Isabelle Kocher avoue détester les réunions interminables, surtout tard le soir. Aujourd’hui il est normal d’évoquer ses contraintes familiales et de dire : attention, j’aimerais que la réunion ne démarre pas avant telle heure parce que je dois déposer mes enfants à l’école. La patronne d’Engie souhaite que les réunions ne commencent pas avant 9 heures et pas après 18 heures.

Dans un groupe comme Engie, peut-on rester connecté au terrain ?

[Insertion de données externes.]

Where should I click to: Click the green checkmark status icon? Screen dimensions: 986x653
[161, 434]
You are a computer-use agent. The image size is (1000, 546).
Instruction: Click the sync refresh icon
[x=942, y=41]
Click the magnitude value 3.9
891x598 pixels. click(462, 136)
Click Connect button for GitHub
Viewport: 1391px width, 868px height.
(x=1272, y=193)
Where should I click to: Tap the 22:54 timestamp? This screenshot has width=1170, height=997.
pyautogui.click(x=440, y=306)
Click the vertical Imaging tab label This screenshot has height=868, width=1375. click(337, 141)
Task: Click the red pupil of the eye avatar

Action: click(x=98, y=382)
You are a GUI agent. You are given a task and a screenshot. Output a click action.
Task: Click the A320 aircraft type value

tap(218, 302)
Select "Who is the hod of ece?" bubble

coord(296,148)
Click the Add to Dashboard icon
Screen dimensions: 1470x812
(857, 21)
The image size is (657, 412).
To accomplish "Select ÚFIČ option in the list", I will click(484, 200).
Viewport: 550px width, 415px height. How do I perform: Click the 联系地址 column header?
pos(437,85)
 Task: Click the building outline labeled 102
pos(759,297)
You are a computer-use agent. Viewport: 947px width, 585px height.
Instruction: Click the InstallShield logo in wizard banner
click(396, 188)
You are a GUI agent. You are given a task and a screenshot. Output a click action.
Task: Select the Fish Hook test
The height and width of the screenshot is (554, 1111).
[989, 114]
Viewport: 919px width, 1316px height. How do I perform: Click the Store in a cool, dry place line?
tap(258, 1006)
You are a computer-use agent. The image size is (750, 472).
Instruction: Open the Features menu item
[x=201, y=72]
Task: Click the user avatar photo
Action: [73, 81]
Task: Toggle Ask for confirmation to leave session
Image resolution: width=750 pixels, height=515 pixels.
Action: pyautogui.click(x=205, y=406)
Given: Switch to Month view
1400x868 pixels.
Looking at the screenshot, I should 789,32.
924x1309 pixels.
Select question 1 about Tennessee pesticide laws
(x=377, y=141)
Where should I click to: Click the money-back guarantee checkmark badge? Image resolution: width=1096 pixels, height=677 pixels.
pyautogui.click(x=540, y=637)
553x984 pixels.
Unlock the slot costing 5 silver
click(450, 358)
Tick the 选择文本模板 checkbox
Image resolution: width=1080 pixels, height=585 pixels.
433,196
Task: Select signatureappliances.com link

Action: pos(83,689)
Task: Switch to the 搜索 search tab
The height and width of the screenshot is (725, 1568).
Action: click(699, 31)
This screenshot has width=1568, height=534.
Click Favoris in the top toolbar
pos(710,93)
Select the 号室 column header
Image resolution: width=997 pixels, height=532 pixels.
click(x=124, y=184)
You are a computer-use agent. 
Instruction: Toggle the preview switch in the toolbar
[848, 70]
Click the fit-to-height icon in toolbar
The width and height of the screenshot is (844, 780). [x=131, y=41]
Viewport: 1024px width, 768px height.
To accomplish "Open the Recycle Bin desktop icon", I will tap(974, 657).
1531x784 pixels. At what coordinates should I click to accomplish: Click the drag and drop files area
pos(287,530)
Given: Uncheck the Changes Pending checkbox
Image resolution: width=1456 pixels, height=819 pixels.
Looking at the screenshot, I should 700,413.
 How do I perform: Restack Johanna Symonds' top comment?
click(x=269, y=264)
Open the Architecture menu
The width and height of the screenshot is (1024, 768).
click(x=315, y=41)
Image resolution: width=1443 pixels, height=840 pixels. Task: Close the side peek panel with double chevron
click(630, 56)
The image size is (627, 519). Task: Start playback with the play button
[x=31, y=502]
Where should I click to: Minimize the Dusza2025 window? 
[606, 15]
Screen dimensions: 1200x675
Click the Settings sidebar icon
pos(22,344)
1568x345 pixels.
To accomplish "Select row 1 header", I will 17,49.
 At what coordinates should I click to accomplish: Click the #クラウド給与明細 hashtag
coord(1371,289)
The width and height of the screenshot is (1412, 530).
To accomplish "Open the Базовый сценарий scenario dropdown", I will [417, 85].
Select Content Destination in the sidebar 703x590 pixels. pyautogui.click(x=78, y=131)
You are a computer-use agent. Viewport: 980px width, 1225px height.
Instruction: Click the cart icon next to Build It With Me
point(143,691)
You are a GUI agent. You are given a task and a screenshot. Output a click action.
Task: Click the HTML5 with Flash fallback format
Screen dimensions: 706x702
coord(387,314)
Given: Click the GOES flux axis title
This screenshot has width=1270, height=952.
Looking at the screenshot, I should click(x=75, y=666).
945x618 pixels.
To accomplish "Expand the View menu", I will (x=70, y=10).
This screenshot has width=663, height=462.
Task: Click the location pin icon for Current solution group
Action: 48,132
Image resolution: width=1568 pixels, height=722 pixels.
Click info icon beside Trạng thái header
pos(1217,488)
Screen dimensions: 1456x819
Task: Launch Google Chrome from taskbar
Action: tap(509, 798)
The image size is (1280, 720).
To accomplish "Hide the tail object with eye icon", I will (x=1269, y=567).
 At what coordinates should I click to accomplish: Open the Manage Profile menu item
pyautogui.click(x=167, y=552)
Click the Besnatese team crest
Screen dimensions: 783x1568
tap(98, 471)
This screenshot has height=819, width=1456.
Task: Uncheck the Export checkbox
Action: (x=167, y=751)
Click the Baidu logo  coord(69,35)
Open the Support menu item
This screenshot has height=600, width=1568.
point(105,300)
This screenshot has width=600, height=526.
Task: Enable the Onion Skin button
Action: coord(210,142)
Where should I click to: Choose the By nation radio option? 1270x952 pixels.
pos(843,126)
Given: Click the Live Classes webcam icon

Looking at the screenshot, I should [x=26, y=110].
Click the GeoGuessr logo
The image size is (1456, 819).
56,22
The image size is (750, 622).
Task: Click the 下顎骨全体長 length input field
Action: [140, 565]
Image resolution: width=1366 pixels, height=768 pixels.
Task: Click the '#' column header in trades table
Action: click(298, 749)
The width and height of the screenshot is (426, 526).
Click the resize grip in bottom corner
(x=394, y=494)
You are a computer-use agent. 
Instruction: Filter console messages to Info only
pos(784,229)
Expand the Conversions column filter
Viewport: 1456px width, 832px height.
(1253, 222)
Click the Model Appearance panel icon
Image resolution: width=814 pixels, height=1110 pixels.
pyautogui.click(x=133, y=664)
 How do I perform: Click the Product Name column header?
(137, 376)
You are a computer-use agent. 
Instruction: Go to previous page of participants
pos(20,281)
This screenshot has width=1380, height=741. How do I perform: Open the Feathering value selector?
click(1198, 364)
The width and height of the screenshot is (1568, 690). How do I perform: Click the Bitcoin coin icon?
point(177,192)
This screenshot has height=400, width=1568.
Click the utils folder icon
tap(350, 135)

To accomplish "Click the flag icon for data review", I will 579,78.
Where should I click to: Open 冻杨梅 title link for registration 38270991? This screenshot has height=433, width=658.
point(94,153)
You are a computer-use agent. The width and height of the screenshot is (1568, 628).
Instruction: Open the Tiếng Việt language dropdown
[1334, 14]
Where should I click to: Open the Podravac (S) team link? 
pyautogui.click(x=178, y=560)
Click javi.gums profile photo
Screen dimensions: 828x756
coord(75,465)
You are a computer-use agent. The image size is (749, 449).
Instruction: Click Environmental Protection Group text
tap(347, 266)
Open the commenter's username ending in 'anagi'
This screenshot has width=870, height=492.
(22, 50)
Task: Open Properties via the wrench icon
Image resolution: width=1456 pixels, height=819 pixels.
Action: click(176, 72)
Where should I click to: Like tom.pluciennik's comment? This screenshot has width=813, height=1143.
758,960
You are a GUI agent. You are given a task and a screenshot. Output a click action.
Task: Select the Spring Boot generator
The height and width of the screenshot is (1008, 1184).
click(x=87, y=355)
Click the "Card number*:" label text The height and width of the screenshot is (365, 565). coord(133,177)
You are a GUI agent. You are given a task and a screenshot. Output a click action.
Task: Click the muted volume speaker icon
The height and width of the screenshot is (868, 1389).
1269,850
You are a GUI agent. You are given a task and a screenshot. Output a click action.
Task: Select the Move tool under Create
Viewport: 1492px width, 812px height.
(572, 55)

Pour Isabelle Kocher, il est indispensable de se déplacer régulièrement, aller à la rencontre des salariés sur le terrain. Avant que le groupe ne prenne la décision du passage au zéro carbone, elle a passé presque une année complète à se déplacer aux 4 coins du globe, pour écouter, s’imprégner, sentir ce qui était possible, pas possible, pour mesurer le pouls de l’entreprise.

Et si on parlait parité?

En France, Engie est passé de 3 à 5 % d’apprentis entre 2015 et 2018. D’ici 2022, le chiffre devrait doubler. Isabelle Kocher rappelle que l’apprentissage est une très bonne manière d’aider les jeunes femmes à s’insérer dans la vie active et dans de bonnes conditions. Elle est convaincue qu’avec 10 % d’apprentis, cela contribuera à avoir plus de femmes, les capter le plus tôt possible, faciliter leur accès aux métiers du groupe à travers les filières. De jeunes techniciennes cassent l’image d’Épinal, totalement fausse, des métiers techniques avec des chaussures de sécurité…

La transition écologique Isabelle Kocher en est convaincue. «Quand j’entends les spécialistes, il y a des raisons d’y croire»

Pour elle c’est un véritable challenge! Le progrès des batteries, l’hydrogène, l’augmentation des capacités de stockage… autant d’exemples encourageants
Quand j’écoute les spécialistes et que je regarde ce qui est en préparation dans les laboratoires, il y a des raisons d’y croire. La communauté internationale ne va pas à la bonne vitesse, heureusement, les entreprises et collectivités locales sont en train de prendre le leadership pour lancer des actions concrètes.